Stored entries:
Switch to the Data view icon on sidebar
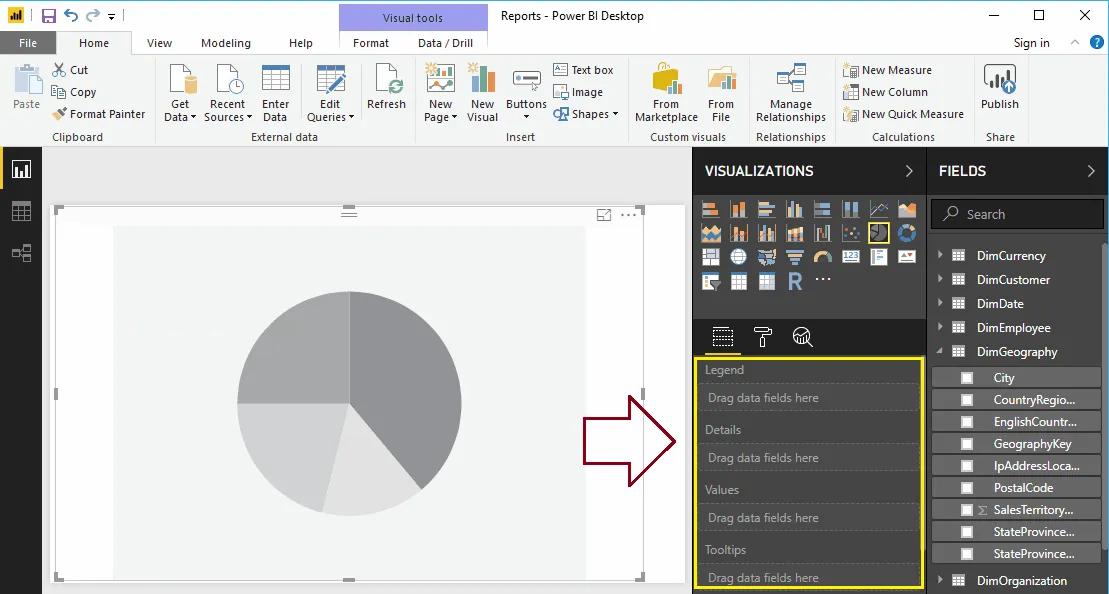Screen dimensions: 1109x594 point(21,211)
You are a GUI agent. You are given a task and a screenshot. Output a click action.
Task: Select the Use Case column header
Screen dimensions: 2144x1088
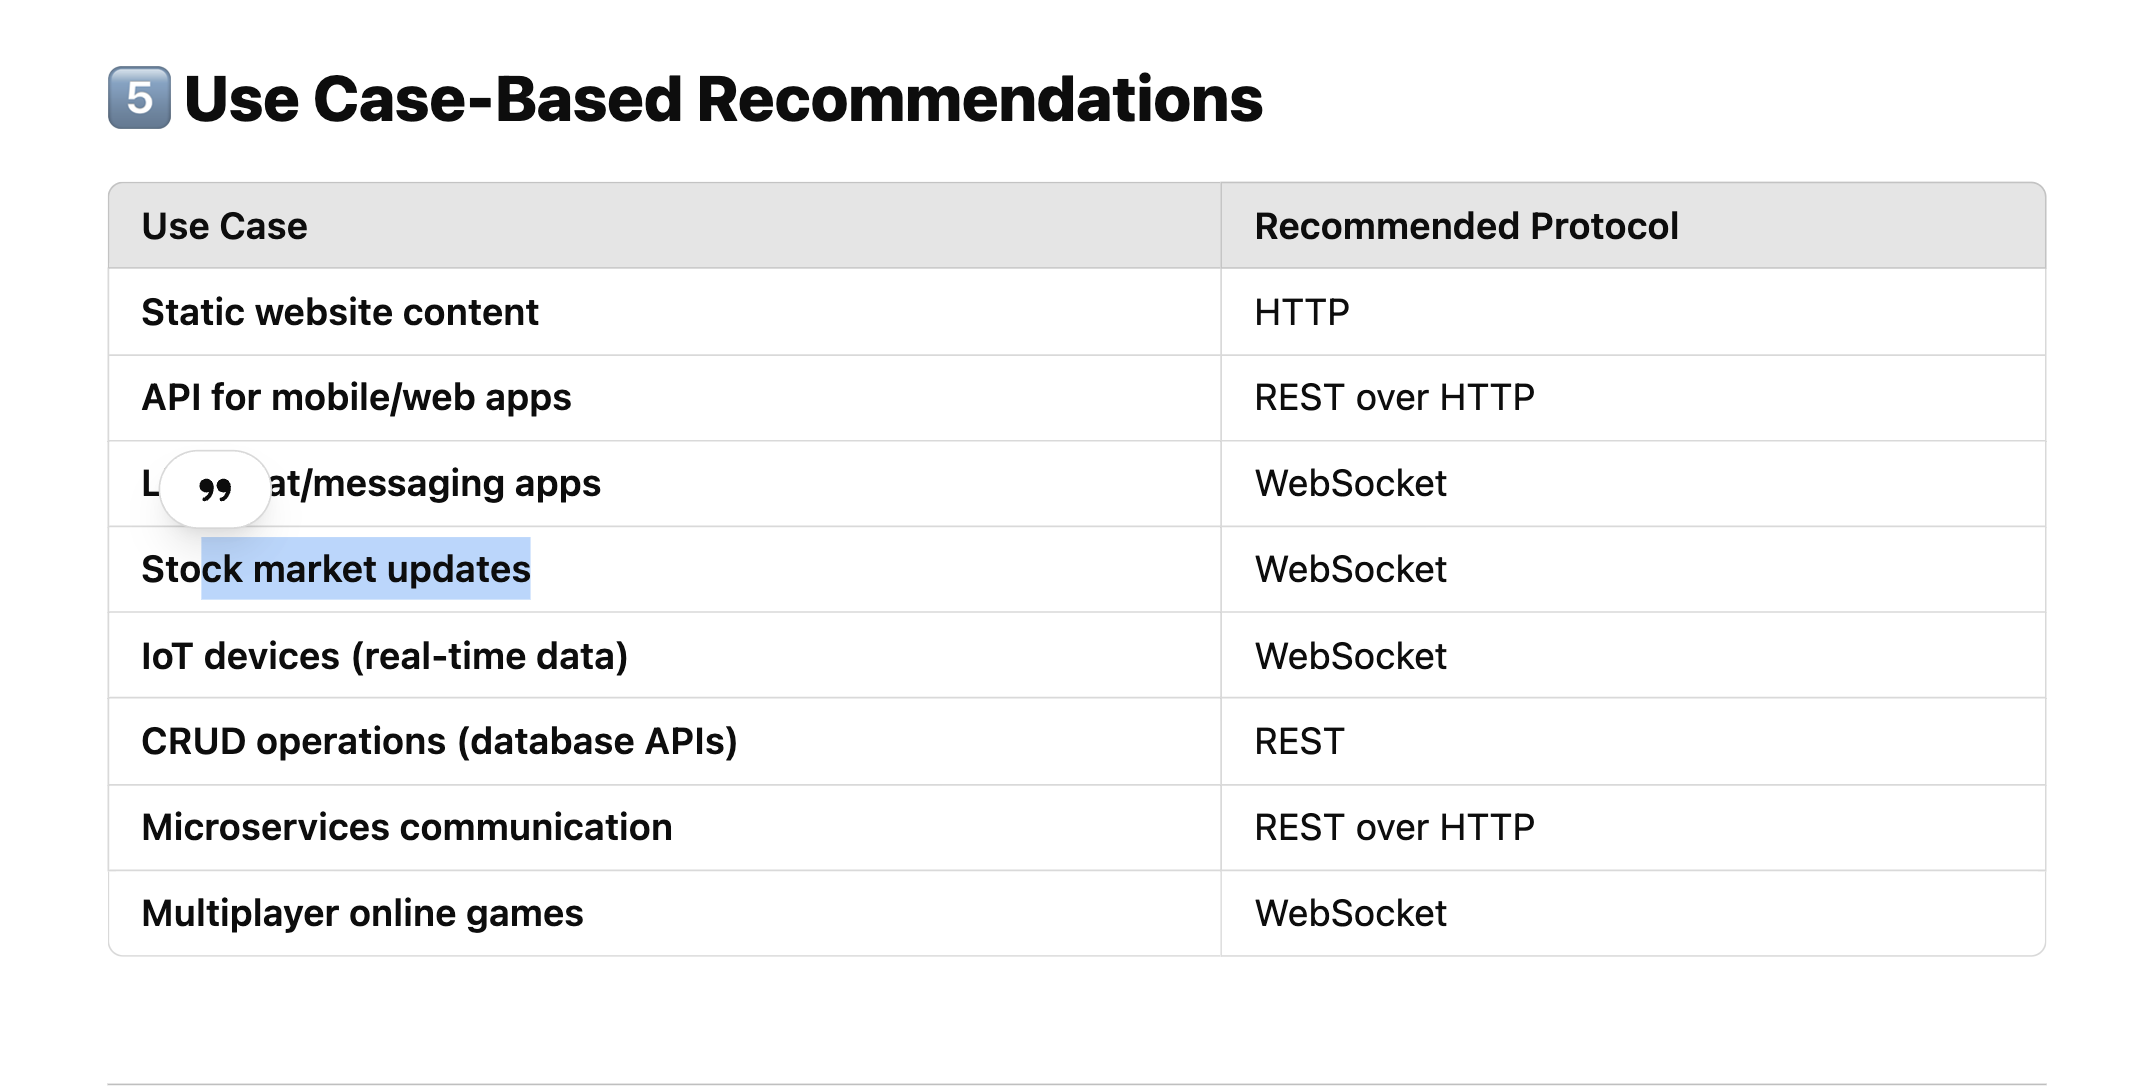tap(225, 227)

◆ PROBLEM TO WORK ON: From the first line to the last, set down the data exactly, without the pictures.

◆ WRITTEN SOLUTION:
Switch to the Data view icon on sidebar
Screen dimensions: 1109x594 point(21,211)
You are a GUI agent. You are given a task and a screenshot. Output a click action.
Task: Select the Use Case column header
Screen dimensions: 2144x1088
tap(225, 227)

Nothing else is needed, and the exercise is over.